A similar dynamic may emerge around AI agents as teams deploy multiple agents and automation tools in parallel. Rather than instrumenting execution inside a specific agent runtime, higher-level approaches focus on the points where agent activity becomes visible to the rest of the engineering system.

Open source projects such as Git-ai reflect that approach by operating at the repository and workflow level. Instead of tracking how an agent reasons internally or which tools it invokes, Git-ai focuses on what ultimately changes in a codebase: which commits were influenced by AI, how automated contributions move through pull requests, and how agent-driven changes evolve over time. By anchoring observability at the Git layer, it becomes possible to analyze AI activity across different agents and tools using a shared frame of reference.
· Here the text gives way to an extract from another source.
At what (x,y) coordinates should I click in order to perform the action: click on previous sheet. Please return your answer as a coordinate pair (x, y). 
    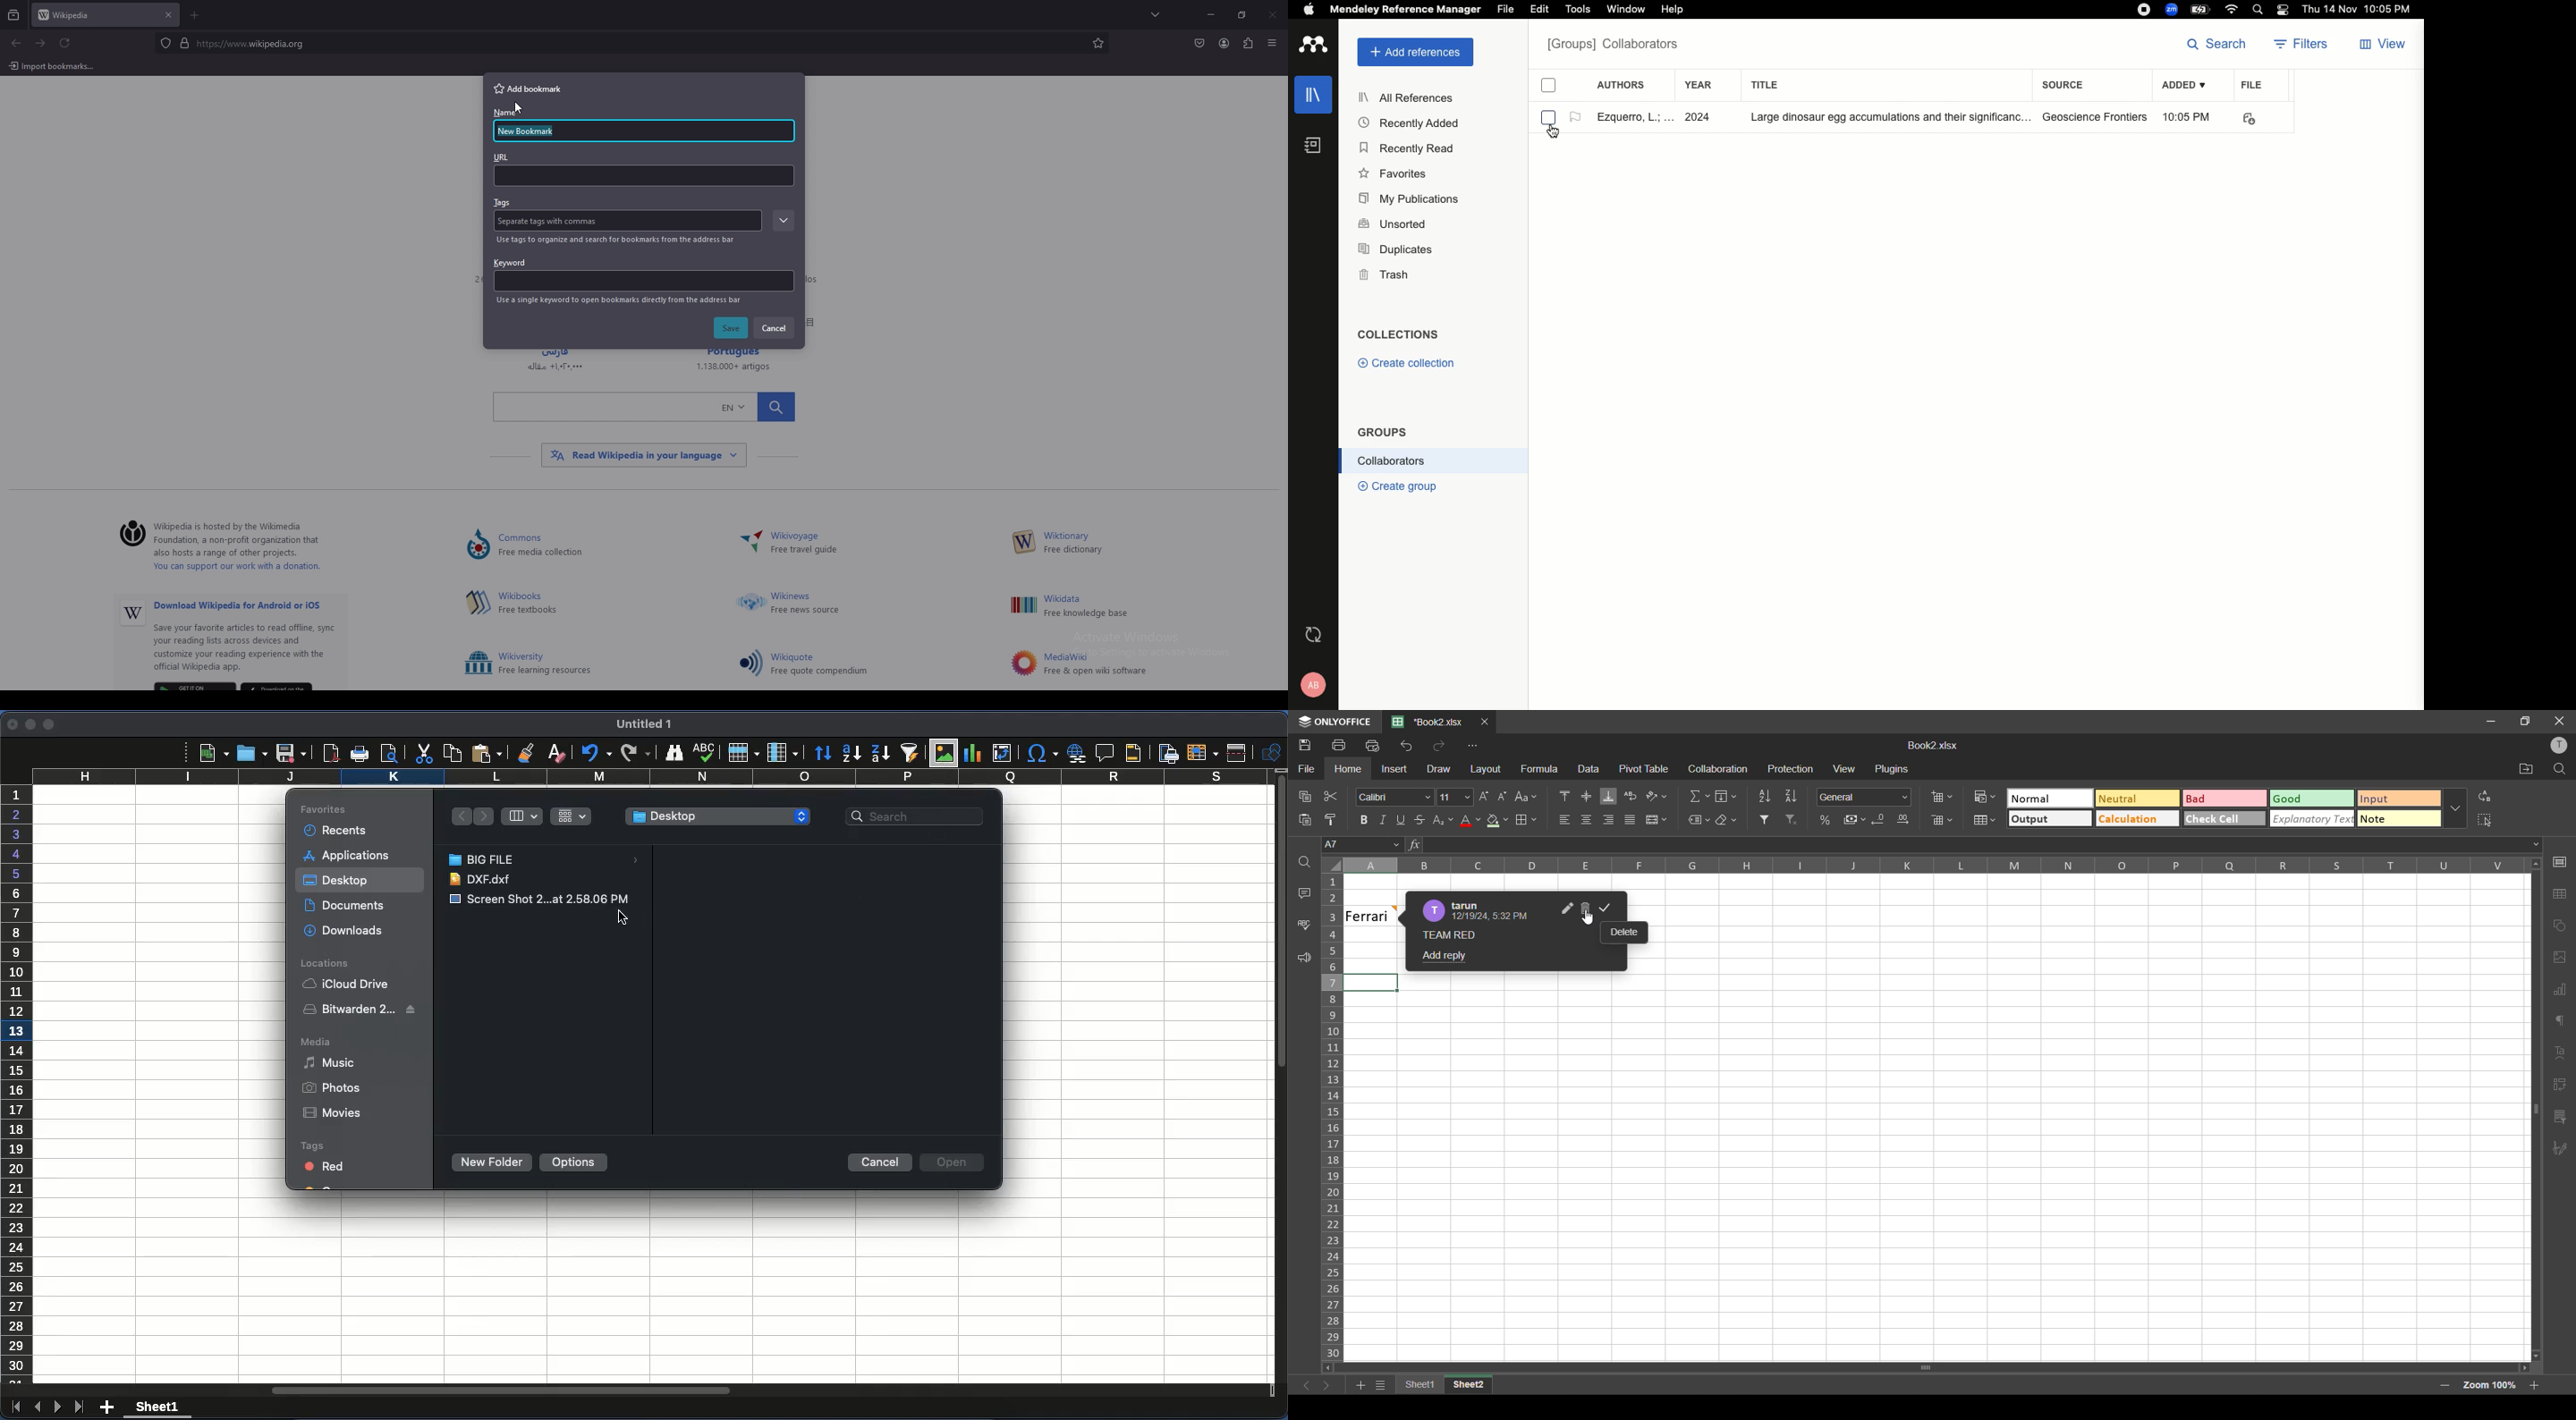
    Looking at the image, I should click on (37, 1407).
In that sense, vendor-provided metrics and repository-level observability address different questions. Platform dashboards help organizations understand how specific agents behave inside managed environments, while higher-level tooling looks at outcomes that persist beyond any single runtime. As agent adoption broadens, both perspectives are likely to coexist, serving complementary roles rather than collapsing into a single view.